(Dataset records)
- - - -
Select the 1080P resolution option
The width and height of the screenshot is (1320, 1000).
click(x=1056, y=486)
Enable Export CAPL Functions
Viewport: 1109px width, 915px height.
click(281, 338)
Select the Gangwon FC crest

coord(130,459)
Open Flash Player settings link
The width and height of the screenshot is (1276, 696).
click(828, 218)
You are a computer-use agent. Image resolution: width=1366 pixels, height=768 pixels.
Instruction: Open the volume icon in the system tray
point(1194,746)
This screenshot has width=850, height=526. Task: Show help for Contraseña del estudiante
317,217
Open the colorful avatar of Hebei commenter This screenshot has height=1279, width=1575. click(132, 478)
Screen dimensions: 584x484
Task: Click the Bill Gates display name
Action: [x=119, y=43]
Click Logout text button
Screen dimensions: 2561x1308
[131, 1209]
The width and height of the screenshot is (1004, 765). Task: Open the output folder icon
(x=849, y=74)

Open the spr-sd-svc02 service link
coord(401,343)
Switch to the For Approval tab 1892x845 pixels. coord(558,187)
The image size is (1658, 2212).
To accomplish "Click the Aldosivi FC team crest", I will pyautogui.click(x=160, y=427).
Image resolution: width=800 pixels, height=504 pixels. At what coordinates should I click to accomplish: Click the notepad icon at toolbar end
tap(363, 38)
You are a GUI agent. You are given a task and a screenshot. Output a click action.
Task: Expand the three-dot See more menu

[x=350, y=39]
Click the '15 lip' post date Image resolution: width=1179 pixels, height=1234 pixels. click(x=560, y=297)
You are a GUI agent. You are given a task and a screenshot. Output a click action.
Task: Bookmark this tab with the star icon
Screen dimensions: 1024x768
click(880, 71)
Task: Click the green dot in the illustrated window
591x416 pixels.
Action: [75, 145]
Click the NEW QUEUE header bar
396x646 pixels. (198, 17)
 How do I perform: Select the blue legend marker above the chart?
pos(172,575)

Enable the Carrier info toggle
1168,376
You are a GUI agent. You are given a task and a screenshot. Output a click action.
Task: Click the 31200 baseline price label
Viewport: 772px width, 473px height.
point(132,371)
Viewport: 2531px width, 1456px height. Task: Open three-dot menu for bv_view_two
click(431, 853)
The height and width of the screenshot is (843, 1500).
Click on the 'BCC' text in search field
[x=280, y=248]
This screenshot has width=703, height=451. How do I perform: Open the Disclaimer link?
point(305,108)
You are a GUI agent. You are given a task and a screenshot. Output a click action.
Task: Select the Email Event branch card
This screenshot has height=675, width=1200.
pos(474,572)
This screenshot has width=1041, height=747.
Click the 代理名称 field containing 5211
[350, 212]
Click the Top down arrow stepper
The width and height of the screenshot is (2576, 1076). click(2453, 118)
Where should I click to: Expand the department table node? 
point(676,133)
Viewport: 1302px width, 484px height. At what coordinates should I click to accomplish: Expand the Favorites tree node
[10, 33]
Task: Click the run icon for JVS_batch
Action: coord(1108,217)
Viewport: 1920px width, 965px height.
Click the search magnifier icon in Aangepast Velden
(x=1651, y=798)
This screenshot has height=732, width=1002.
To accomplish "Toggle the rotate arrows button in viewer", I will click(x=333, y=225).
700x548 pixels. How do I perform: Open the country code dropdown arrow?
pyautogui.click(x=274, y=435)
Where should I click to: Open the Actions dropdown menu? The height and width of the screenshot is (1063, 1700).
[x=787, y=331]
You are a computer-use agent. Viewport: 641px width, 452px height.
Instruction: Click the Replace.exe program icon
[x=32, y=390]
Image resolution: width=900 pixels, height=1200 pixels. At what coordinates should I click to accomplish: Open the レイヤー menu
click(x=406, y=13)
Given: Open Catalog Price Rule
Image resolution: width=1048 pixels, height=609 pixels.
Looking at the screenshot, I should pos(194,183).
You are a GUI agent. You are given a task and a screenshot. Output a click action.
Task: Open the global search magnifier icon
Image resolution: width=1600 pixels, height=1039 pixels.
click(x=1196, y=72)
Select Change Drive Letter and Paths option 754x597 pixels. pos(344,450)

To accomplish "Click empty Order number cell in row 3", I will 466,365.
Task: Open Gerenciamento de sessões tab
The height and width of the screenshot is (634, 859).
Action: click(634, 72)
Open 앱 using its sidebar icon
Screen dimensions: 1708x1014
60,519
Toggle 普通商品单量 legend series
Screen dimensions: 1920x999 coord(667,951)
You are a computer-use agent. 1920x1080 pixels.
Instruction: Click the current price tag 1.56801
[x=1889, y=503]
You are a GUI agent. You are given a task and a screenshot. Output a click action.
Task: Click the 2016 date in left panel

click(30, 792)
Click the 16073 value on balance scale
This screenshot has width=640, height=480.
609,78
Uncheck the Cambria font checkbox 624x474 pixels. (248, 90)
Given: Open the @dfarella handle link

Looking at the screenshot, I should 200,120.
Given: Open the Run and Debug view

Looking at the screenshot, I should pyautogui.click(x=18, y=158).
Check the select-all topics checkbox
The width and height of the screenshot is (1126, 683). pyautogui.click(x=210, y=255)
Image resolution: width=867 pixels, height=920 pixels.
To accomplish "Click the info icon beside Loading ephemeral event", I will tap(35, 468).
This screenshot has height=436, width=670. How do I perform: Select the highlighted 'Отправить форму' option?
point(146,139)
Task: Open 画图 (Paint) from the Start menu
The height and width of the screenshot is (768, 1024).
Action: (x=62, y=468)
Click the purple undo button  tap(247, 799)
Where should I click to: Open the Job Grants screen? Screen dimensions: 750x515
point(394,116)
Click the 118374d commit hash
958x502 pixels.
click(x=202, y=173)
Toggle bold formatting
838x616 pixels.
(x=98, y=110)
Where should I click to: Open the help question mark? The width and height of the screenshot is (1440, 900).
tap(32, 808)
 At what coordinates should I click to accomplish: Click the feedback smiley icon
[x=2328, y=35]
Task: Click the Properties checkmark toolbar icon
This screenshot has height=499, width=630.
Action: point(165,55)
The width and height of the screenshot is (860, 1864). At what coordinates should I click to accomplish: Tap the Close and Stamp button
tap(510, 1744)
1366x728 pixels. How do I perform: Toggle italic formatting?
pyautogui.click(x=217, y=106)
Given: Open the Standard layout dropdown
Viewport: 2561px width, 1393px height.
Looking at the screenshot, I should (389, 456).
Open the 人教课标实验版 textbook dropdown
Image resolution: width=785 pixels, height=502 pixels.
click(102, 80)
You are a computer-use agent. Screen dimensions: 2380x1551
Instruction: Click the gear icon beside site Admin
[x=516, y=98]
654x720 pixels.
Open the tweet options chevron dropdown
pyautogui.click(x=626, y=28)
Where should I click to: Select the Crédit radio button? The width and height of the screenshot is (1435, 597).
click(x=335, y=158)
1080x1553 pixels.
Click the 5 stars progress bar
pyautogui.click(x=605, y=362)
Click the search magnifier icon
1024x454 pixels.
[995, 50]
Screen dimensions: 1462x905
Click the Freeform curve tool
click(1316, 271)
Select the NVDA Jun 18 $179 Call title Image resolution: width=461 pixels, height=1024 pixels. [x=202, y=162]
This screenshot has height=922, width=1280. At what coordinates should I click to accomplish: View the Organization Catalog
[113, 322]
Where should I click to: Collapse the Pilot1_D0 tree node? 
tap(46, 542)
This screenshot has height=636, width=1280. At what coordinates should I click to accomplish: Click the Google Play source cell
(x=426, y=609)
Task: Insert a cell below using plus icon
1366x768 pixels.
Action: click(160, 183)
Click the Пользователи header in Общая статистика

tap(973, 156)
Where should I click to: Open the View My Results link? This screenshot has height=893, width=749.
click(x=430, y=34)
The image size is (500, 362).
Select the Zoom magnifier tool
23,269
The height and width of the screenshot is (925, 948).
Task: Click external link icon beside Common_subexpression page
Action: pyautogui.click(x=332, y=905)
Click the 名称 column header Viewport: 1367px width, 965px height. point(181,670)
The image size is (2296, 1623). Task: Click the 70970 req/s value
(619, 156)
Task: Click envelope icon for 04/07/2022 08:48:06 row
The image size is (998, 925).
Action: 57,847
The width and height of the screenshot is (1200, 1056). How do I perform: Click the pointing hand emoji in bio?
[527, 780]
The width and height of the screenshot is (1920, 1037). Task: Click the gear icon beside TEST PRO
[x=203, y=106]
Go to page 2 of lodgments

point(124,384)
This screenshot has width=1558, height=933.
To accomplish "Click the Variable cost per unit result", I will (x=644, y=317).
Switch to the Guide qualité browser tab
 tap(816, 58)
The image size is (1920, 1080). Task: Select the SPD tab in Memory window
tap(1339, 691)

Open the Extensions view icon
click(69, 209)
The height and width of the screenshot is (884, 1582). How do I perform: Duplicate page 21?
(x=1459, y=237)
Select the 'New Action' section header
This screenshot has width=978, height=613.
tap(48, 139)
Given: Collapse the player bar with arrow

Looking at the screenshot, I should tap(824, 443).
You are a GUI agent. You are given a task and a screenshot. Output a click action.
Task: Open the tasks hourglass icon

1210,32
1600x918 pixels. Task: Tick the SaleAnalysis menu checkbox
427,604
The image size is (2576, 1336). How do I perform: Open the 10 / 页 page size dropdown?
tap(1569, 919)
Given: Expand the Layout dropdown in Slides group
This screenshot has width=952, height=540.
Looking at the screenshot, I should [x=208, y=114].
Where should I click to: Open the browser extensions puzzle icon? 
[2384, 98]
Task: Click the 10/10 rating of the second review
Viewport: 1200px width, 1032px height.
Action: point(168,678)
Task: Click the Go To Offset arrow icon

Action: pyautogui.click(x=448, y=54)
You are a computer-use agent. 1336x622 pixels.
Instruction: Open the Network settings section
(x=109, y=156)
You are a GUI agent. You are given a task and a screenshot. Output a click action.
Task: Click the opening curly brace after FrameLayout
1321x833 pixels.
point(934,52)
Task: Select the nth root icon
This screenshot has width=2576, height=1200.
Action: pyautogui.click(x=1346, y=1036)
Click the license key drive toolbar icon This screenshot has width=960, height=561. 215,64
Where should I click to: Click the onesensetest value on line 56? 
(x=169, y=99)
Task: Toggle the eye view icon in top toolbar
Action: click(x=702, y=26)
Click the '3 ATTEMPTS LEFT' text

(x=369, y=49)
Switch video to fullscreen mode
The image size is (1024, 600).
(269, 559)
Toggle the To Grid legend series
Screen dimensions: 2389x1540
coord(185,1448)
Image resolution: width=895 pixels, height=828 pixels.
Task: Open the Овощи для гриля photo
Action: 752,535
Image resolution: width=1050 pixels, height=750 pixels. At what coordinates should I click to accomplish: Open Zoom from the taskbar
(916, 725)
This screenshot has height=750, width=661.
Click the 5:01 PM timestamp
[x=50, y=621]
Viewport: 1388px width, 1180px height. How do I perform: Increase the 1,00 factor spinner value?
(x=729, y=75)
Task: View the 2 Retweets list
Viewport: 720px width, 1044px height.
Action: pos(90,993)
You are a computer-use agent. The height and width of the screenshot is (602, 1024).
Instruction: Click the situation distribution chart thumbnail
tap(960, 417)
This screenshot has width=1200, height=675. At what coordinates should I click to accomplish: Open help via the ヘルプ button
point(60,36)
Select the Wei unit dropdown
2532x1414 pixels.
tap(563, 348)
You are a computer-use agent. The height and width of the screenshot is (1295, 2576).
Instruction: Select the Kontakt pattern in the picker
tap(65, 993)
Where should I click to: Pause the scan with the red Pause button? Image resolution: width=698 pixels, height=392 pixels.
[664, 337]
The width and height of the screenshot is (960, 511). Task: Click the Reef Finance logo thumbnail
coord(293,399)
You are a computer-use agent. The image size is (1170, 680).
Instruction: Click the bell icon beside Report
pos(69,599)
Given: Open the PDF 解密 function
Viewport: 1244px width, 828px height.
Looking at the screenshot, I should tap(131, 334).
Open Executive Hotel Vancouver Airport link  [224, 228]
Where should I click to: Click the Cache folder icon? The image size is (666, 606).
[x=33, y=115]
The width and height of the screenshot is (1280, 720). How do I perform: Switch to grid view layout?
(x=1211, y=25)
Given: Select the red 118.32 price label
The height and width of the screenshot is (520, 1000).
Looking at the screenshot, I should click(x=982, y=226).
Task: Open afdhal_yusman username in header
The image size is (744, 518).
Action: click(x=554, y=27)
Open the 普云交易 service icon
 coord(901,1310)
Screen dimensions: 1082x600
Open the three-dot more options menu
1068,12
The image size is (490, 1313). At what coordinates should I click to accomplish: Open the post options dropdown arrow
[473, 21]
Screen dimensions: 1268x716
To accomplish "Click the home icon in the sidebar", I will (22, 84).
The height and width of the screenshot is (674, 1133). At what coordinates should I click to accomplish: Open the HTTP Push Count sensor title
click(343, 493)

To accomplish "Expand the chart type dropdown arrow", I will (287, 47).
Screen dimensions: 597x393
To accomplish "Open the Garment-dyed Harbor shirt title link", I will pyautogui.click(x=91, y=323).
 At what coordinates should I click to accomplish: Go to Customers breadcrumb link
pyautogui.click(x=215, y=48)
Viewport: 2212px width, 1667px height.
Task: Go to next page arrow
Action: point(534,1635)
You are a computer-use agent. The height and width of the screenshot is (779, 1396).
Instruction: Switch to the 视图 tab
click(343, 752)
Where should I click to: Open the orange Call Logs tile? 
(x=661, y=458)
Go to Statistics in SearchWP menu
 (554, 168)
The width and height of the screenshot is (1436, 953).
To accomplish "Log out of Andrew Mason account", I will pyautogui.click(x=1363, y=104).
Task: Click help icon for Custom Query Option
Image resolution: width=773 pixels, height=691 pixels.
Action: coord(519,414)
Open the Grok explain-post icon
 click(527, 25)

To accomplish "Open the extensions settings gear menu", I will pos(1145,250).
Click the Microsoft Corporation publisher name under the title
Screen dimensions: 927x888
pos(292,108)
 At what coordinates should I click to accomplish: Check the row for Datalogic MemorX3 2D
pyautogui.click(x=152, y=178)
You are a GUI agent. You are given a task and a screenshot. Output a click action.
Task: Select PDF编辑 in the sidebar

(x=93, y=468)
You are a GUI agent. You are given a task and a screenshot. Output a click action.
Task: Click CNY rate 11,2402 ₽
- - - -
Render the lines starting at the one containing "The width and height of the screenshot is (1280, 720)." and continuing through the one containing "Action: point(534,1635)" as a Markdown table with the columns Row and Line, numbering each row and omitting blank lines.

| Row | Line |
|---|---|
| 1 | The width and height of the screenshot is (1280, 720). How do I perform: Switch to grid view layout? |
| 2 | (x=1211, y=25) |
| 3 | Given: Select the red 118.32 price label |
| 4 | The height and width of the screenshot is (520, 1000). |
| 5 | Looking at the screenshot, I should click(x=982, y=226). |
| 6 | Task: Open afdhal_yusman username in header |
| 7 | The image size is (744, 518). |
| 8 | Action: click(x=554, y=27) |
| 9 | Open the 普云交易 service icon |
| 10 |  coord(901,1310) |
| 11 | Screen dimensions: 1082x600 |
| 12 | Open the three-dot more options menu |
| 13 | 1068,12 |
| 14 | The image size is (490, 1313). At what coordinates should I click to accomplish: Open the post options dropdown arrow |
| 15 | [473, 21] |
| 16 | Screen dimensions: 1268x716 |
| 17 | To accomplish "Click the home icon in the sidebar", I will (22, 84). |
| 18 | The height and width of the screenshot is (674, 1133). At what coordinates should I click to accomplish: Open the HTTP Push Count sensor title |
| 19 | click(343, 493) |
| 20 | To accomplish "Expand the chart type dropdown arrow", I will (287, 47). |
| 21 | Screen dimensions: 597x393 |
| 22 | To accomplish "Open the Garment-dyed Harbor shirt title link", I will pyautogui.click(x=91, y=323). |
| 23 |  At what coordinates should I click to accomplish: Go to Customers breadcrumb link |
| 24 | pyautogui.click(x=215, y=48) |
| 25 | Viewport: 2212px width, 1667px height. |
| 26 | Task: Go to next page arrow |
| 27 | Action: point(534,1635) |